Die so gewonnenen Einblicke in das Stoffwechselgeschehen werden durch Forschungsarbeiten ergänzt, die darauf abzielen, die kernmagnetische Resonanz (Nuclear Magnetic Resonance, NMR) für Längsschnittstudien der Stoffwechselflüsse mit hoher Empfindlichkeit und räumlicher sowie zeitlicher Auflösung zu optimieren. Es handelt sich dabei um eine Analysemethode, die für ein besseres Verständnis der Zytotoxizitätsmechanismen (die Eigenschaft, zelltoxisch zu sein) bestimmter Arzneimittel von großer Bedeutung ist.

Anwendung verschiedener Modellsysteme

Die Forschenden verwenden zell- und mausbasierte Modellsysteme, die in der Lage sind, wichtige Merkmale von Herz-Kreislauf-Erkrankungen zu rekapitulieren. Sie arbeiten beispielsweise mit Blutplättchen, die verklumpen können und so Thromben simulieren, und mit Herzmuskelzellen, die schlagen und so zum Auslesen von Kontraktion und Entspannung dienen. Die Wissenschaftler:innen nutzen zudem genetische Mausmodelle, die einen Phänotyp für krankhaftes Herzwachstum bei Kindern oder für Lipidablagerungen im Herzen darstellen.

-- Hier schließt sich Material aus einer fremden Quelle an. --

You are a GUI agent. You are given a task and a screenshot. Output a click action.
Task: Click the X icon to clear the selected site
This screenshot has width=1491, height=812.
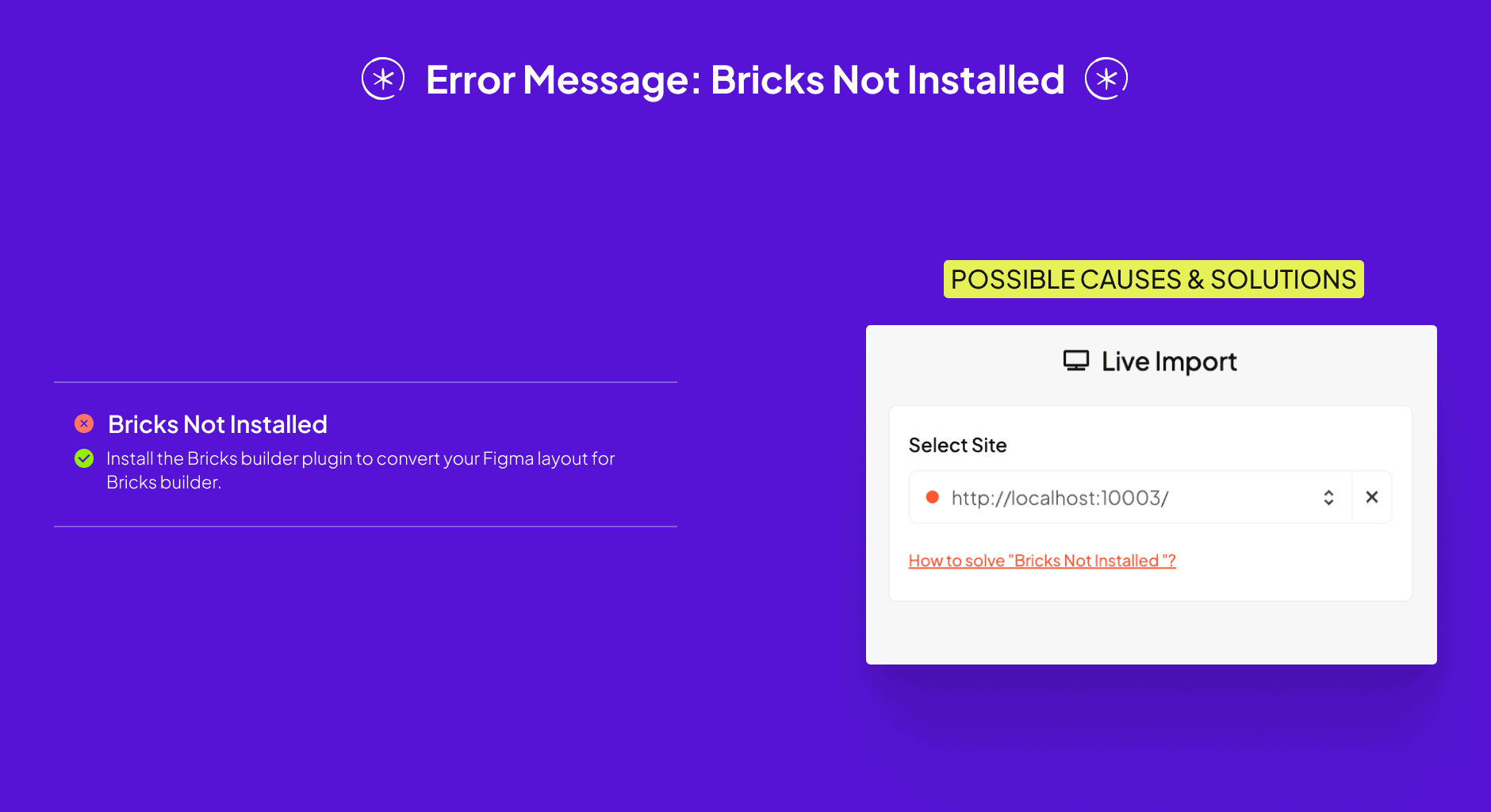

Präzisionsmedizin: mögliche Erkenntnisse zur Thrombozyten-Aktivierung

Bei Herzinfarkten, die weltweit zu den beiden häufigsten Todesursachen zählen, spielt die Thrombozyten-Aggregation eine zentrale Rolle. Das ISAS verfügt über langjähriges analytisches Know-how in der Erforschung von Thrombozyten. Dazu gehören ausführliche Untersuchungen zum populationsbasierten Proteom der Thrombozyten und die intensive Erforschung von Thrombozyten-Fehlfunktionen. Umfassendere Einblicke in die Aktivierung und Inhibition von Thrombozyten können die Präzisionsmedizin für Herz-Kreislauf-Erkrankungen vorantreiben. Daher haben die Forschenden am ISAS eine Standarddatenbank für Blutplättchen kreiert. Sie ermöglicht die Anwendung von Modellen des maschinellen Lernens zur Prognose der Thrombozyten-Aggregation und letztlich der Hämostase (Blutgerinnung) bei Patient:innen mit Herzinsuffizienz oder Schlaganfall – eine Strategie, die als Blaupause für andere Blutzellen weiterentwickelt wird.